CHICAGO – A 3-month regimen of dual antiplatelet therapy may be a safe and effective alternative to the standard 12 months in selected recipients of the zotarolimus-eluting Endeavor stent.

This was the main finding of the 2,117-patient randomized, prospective RESET (Real Safety and Efficacy of 3-Month Dual Antiplatelet Therapy Following Zotarolimus-Eluting Stent Implantation) trial.

Dr. Myeong-Ki Hong

RESET was an open-label, randomized trial conducted at 26 South Korean centers. It was designed as a noninferiority study, meaning it was set up to evaluate the hypothesis that 3 months of dual antiplatelet therapy (DAPT) with clopidogrel and aspirin following implantation of the Endeavor drug-eluting stent doesn’t yield worse clinical outcomes than does the standard 12 months of DAPT.

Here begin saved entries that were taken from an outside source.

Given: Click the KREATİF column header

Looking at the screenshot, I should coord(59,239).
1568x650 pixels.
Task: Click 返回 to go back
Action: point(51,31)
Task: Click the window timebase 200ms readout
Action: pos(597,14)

Dr. Myeong-Ki Hong volunteered that an important study limitation in RESET was the exclusion of high-risk patients from participation. Among those ineligible were patients with a history of peripheral artery disease or cerebrovascular accident, those in cardiogenic shock or with a left ventricular ejection fraction less than 40%, and patients with severe renal or hepatic renal dysfunction. The lessons of RESET may not be applicable to such individuals.

Participants in RESET underwent percutaneous coronary intervention and implantation of a drug-eluting stent for unstable angina, acute MI, or stable angina. Half of RESET participants were randomized to receive the Endeavor stent with 3 months of DAPT before discontinuing clopidogrel and carrying on with aspirin monotherapy; the other half received various other drug-eluting stents accompanied by the standard, guideline-recommended 12 months of DAPT.

The primary study end point was the 12-month composite of cardiovascular death, acute MI, stent thrombosis, ischemia-driven target vessel revascularization, and TIMI (thrombolysis in myocardial infarction) major or minor bleeding. The combined end point occurred in exactly 4.7% of subjects in each study arm, Dr. Hong reported at the annual meeting of the American College of Cardiology.

The secondary end point (comprising all-cause mortality, stent thrombosis, or MI at 12 months of follow-up) occurred in 0.8% of patients assigned to 3 months of DAPT and 1.3% of controls, a nonsignificant difference, noted Dr. Hong, professor of medicine at Yonsei University, Seoul.

A key aim of DAPT, he pointed out, is the prevention of stent thrombosis. Two cases occurred in Endeavor stent recipients, both during their 3 months on DAPT; notably, no cases occurred in this group after discontinuation of clopidogrel. In contrast, three cases of stent thrombosis occurred in the control group on 12 months of DAPT, all during months 3-12.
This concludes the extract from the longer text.